Much of the legal justification for what was called “enhanced interrogation” by some, but torture by the Constitution Project, was drafted by John Yoo, at the Justice Department’s Office of Legal Counsel.

The Constitution Project report cites Alberto Mora, the general counsel of the Navy, as being one of the senior officials troubled by the expanded interrogation techniques, and quotes him as asking Yoo whether the president could lawfully order a detainee to be tortured.

“Yes, the president could authorize torture, he said was Yoo’s response,” according to the report. “Yoo said that whether the techniques should be used wasn’t a legal question, but rather it was a policy question,” the report says.

A call for response to Yoo, who now teaches at the University of California-Berkeley, was not immediate answered. The Constitution Project said that he did not communicate with them in the preparation of their report.

As a result of the Bush administration’s green-lighting of “enhanced interrogation techniques,” the report says, “US forces, in many instances, used interrogation techniques on detainees that constitute torture. American personnel conducted an even larger number of interrogations that involved ‘cruel, inhuman, or degrading’ treatment.”

“Both categories of actions violate US laws and international treaties. Such conduct was directly counter to values of the Constitution and our nation,” The Constitution Project report said. The executive director of Boston-based Physicians for Human Rights, Donna McKay, said that her group “has long contended that interrogation techniques such as waterboarding, sleep deprivation, and stress positions did in fact constitute torture. We are gratified that a highly respected bipartisan panel led by two former members of Congress uniformly concurs. Their report should put to rest any lingering doubt about the severity of the abuse that took place at Guantanamo Bay and other US detention facilities.”

The review found “There is no firm or persuasive evidence that the widespread use of harsh interrogation techniques by US forces produced significant information of value. There is substantial evidence that much of the information adduced from the use of such techniques was not useful or reliable.”

“There are, nonetheless, strong assertions by some former senior government officials that the use of those techniques did, in fact, yield valuable intelligence that resulted in operational and strategic successes. But those officials say that the evidence of such success may not be disclosed for reasons of national security,” the report noted.

“History shows that the American people have a right to be skeptical of such claims, and to decline to accept any resolution of this issue based largely on the exhortations of former officials who say, in essence, `Trust us’ or `If you knew what we know but cannot tell you,”‘ the Constitution Project said.

“The Task Force believes there was no justification for the responsible government and military leaders to have allowed those lines to be crossed. Doing so damaged the standing of our nation, reduced our capacity to convey moral censure when necessary and potentially increased the danger to US military personnel taken captive,” it said.

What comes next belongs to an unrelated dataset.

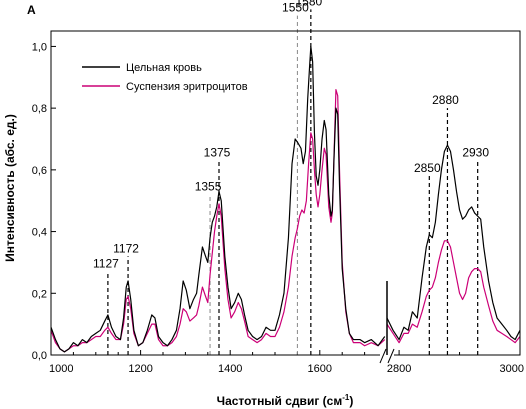  I want to click on y-tick-label: 0,0, so click(40, 356).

“Democracy and torture cannot peacefully coexist in the same body politic,” the report said. “The Task Force also believes and hopes that publicly acknowledging this grave error, however belatedly, may mitigate some of those consequences and help undo some of the damage to our reputation at home and abroad.”

President Barack Obama has declined to investigate interrogation methods under the administration of his predecessor, George W Bush. “Despite this extraordinary aspect, the Obama administration declined, as a matter of policy, to undertake or commission an official study of what happened, saying it was unproductive to ‘look backwards’ rather than forward,” the Constitution Project’s report said.

The counterterrorism adviser at Human Rights Watch, Laura Pitter, said that “The finding of torture by a diverse, bipartisan task force, without subpoena power and looking solely at the public record, shows the need for an official US investigation into detainee abuse. The indisputable evidence of torture clearly raises the question: what will the US government do about it?”